### SET TASK
Reproduce word for word the part of the problem statement below that runs from "1.Add d to the" to "2 for n ≥ 2.".

### PROVIDED TEXT

■ ■ ■ ■

After some research, Doge found that the box is maintaining a sequence an of n numbers internally, initially all numbers are zero, and there are THREE "operations":

1.Add d to the k-th number of the sequence.
2.Query the sum of ai where l ≤ i ≤ r.
3.Change ai to the nearest Fibonacci number, where l ≤ i ≤ r.
4.Play sound "Chee-rio!", a bit useless.

Let F 0 = 1,F 1 = 1,Fibonacci number Fn is defined as F n = F n - 1 + F n - 2 for n ≥ 2.

Nearest Fibonacci number of number x means the smallest Fn where |F n - x| is also smallest.

Doge doesn't believe the machine could respond each request in less than 10ms. Help Doge figure out the reason.


 



Input


Input contains several test cases, please process till EOF.

■ ■ ■ ■

### EXTRACTED ENTRIES
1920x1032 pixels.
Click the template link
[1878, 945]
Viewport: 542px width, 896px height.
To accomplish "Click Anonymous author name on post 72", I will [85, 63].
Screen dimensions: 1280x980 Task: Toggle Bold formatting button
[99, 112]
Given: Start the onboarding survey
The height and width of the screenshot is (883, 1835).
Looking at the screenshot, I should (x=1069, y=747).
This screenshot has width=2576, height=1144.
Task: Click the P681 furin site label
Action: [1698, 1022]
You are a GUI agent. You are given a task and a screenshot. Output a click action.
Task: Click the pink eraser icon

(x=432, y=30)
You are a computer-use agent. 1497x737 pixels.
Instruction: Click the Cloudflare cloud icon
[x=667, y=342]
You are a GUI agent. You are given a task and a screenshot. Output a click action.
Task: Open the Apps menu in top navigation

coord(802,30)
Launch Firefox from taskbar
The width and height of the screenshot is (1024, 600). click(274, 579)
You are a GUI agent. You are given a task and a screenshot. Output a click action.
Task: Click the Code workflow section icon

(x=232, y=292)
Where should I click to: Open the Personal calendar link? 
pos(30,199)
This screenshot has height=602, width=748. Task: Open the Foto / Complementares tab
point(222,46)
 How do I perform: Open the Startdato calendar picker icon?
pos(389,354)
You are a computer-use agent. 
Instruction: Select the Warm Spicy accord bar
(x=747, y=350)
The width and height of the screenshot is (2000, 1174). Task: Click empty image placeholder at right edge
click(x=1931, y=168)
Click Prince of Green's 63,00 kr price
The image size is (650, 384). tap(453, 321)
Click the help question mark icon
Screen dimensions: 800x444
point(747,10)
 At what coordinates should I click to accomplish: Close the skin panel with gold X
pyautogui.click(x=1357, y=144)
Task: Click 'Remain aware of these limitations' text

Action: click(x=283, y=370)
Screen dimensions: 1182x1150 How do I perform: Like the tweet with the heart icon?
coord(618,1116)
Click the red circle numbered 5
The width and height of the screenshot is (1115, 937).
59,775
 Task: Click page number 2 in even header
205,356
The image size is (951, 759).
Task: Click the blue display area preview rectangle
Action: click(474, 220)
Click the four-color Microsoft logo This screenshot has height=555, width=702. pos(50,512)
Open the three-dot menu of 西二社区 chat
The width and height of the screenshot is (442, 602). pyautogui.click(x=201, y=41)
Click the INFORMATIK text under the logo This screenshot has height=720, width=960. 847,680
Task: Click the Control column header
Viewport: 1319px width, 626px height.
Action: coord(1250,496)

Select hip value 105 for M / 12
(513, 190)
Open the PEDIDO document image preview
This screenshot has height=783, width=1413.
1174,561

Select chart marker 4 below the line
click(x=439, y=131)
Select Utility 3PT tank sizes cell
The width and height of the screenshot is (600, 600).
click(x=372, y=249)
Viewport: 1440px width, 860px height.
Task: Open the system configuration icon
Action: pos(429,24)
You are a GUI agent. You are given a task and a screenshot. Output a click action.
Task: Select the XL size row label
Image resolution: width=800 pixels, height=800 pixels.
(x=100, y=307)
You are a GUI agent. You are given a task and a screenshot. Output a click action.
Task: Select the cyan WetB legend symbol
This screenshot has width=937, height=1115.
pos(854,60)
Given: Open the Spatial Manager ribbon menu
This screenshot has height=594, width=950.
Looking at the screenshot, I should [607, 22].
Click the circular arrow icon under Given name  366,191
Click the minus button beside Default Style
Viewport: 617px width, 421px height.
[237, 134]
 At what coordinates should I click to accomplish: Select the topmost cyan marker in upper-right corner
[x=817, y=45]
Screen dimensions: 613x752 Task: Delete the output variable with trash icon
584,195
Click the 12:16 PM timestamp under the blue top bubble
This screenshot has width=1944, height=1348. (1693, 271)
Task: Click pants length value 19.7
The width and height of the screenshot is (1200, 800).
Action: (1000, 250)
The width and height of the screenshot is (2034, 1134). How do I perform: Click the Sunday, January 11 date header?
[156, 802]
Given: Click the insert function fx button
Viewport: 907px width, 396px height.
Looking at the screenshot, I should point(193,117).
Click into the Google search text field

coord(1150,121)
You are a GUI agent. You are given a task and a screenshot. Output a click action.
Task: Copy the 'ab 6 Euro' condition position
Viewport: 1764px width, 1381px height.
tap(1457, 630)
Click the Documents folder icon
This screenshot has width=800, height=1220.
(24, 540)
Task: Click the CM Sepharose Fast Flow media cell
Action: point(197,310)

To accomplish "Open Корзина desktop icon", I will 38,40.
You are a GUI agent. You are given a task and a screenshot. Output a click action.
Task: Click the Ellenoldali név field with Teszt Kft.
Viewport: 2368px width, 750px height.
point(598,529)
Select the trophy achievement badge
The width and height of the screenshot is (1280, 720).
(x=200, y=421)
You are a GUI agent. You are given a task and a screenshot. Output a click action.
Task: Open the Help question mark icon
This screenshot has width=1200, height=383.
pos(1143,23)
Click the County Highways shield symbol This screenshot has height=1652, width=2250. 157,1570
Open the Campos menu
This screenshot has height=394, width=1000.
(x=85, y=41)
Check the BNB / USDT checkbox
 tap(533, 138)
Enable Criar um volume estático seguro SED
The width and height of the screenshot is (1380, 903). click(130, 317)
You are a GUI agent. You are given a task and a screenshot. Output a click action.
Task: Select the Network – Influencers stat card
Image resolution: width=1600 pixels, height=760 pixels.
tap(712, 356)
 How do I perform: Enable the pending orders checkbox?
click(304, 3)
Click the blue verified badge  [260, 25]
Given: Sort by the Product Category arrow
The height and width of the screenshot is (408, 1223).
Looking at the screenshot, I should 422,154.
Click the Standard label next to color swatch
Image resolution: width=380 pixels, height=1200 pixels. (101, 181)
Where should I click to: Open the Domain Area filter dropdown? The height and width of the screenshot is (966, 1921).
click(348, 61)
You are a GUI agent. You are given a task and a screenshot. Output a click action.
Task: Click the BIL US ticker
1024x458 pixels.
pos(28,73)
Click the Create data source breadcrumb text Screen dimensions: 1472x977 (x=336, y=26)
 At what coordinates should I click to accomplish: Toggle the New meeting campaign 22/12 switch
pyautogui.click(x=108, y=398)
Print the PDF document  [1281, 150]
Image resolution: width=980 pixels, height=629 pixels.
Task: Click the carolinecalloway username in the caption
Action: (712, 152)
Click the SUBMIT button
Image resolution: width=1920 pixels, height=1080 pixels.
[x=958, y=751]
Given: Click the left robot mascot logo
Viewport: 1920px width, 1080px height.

■ ■ ■ ■

### RESPONSE TO THIS TASK
1.Add d to the k-th number of the sequence.
2.Query the sum of ai where l ≤ i ≤ r.
3.Change ai to the nearest Fibonacci number, where l ≤ i ≤ r.
4.Play sound "Chee-rio!", a bit useless.

Let F 0 = 1,F 1 = 1,Fibonacci number Fn is defined as F n = F n - 1 + F n - 2 for n ≥ 2.